In order to address its manufacturing issues, the company is making extensive improvements to its operations, including:

• In quality control and production, some 500 people will be added to strengthen these areas. The company is about half-way to this goal, and has recruited a number of senior level executives from outside the company;
• In the area of equipment requalification and revalidation, the company has recruited highly qualified executives, scientists and consultants to improve revalidation studies and set up a validation review board to oversee the requalification of manufacturing equipment and the revalidation of processes and support systems;
• In certain production areas where appropriate, equipment and manufacturing lines are being upgraded, notably in aerosol production and tablet manufacturing;
• In global quality control, improved electronic document management and laboratory information systems are being installed; and
• A GMP Review Board has been formed, which includes three prominent former FDA officials. This Board is overseeing progress on the company's cGMP compliance efforts and providing periodic reports to FDA.

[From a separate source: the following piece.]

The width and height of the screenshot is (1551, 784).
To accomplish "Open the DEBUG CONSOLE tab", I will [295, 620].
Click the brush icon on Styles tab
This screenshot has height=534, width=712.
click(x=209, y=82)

DISCLOSURE NOTICE: The information in this press release includes certain "forward-looking" statements relating to the company's plans and activities designed to resolve cGMP deficiencies identified by FDA in its inspections of the company's New Jersey and Puerto Rico manufacturing facilities. The resolution of the issues with FDA is subject to substantial risks and uncertainties. Many factors could cause actual results to differ materially from the company's forward-looking statements, including that the timing, scope and duration of a resolution of the manufacturing and cGMP issues will depend on the ability of the company to assure FDA of the quality and reliability of its manufacturing systems and controls, and the extent of remedial and prospective obligations undertaken by the company. Other risk factors include that any failure to meet cGMP can result in delays in the release of products, seizure or recall of products, suspension or revocation of the authority necessary for the production and sale of products, fines and other civil or criminal sanctions. For further details and a discussion of these and other risks and uncertainties, see the company's Securities and Exchange Commission filings, including the company's 2000 annual report on Form 10-K and subsequent quarterly report on Form 10-Q.

Schering-Plough Corporation is a research-based company engaged in the discovery, development, manufacturing and marketing of pharmaceutical products worldwide.